**WORK ITEM:**
Where the data below has the string "screenshot", return the whole line.

====

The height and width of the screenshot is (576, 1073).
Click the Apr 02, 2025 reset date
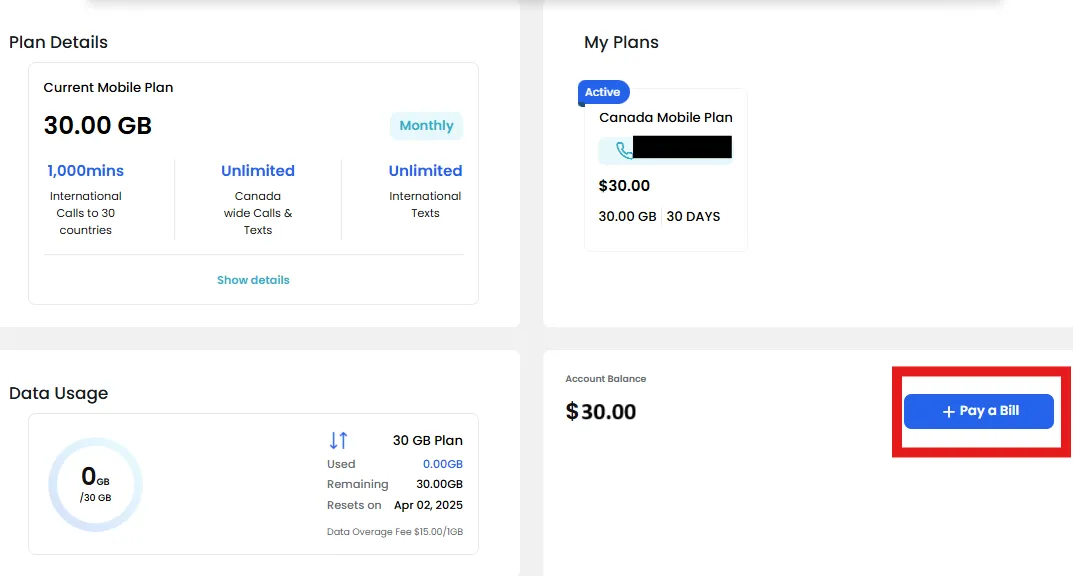pos(429,505)
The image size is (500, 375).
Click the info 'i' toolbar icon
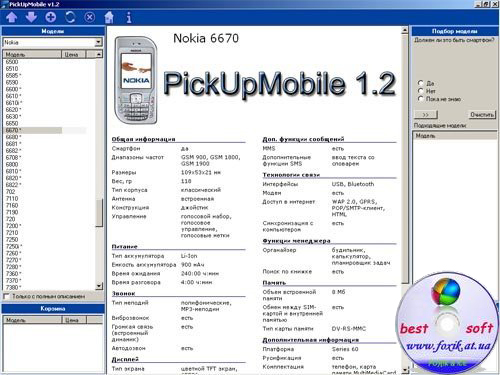click(x=129, y=17)
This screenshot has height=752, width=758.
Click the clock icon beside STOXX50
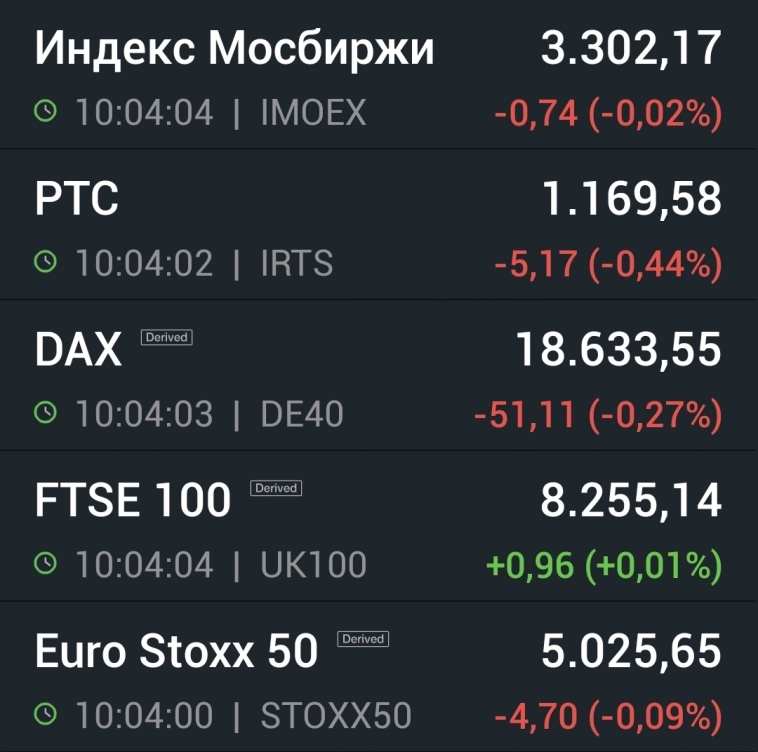pyautogui.click(x=46, y=714)
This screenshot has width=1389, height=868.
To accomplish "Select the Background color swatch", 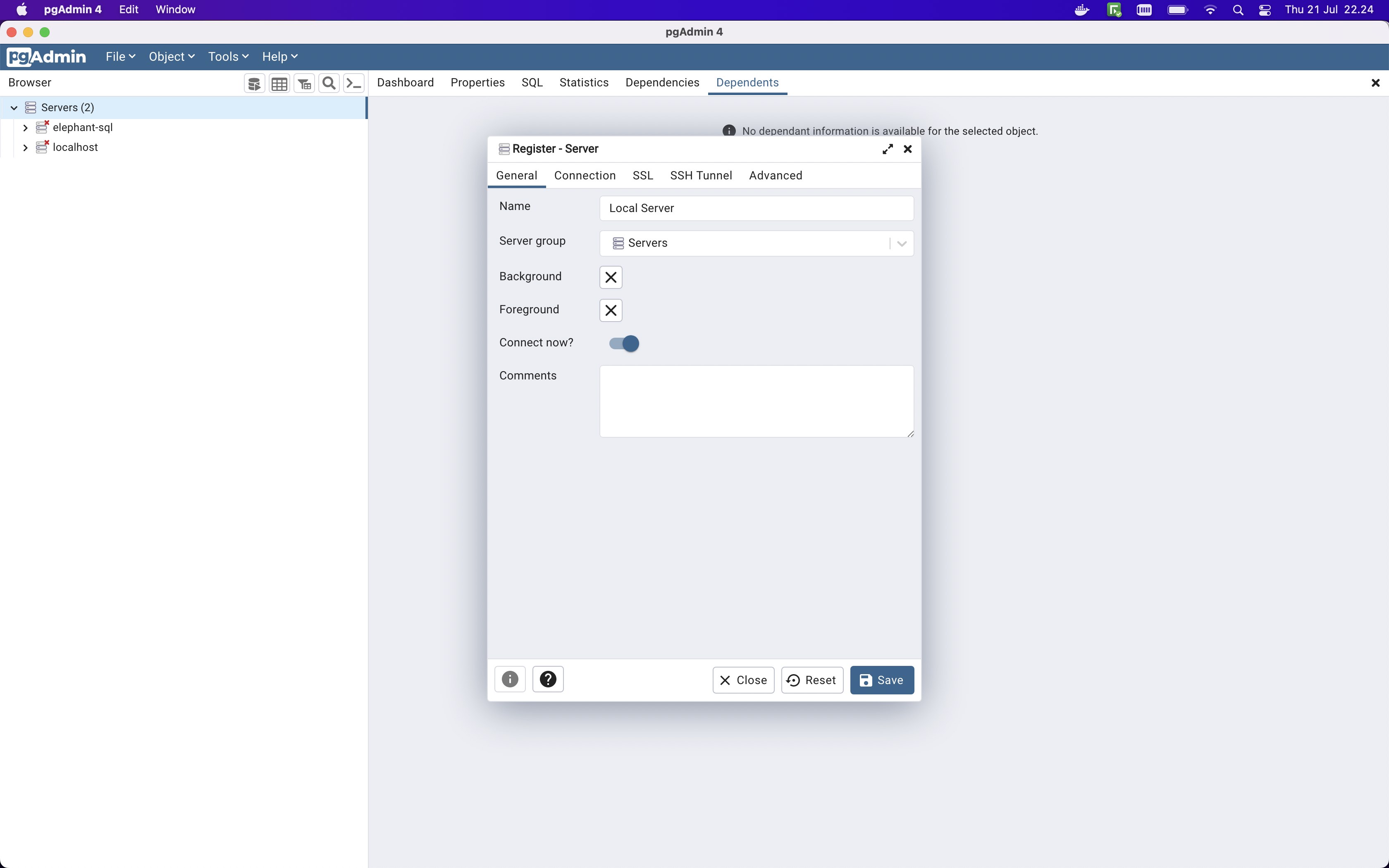I will (611, 277).
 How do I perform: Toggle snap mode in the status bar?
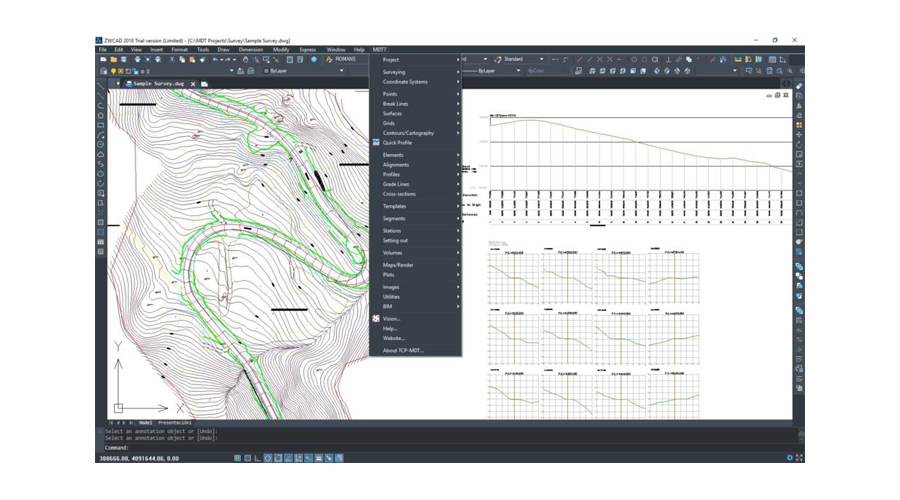click(237, 458)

====

**RESULT OF THIS EXERCISE:**
The height and width of the screenshot is (576, 1073).
This screenshot has height=752, width=758.
This screenshot has width=1389, height=868.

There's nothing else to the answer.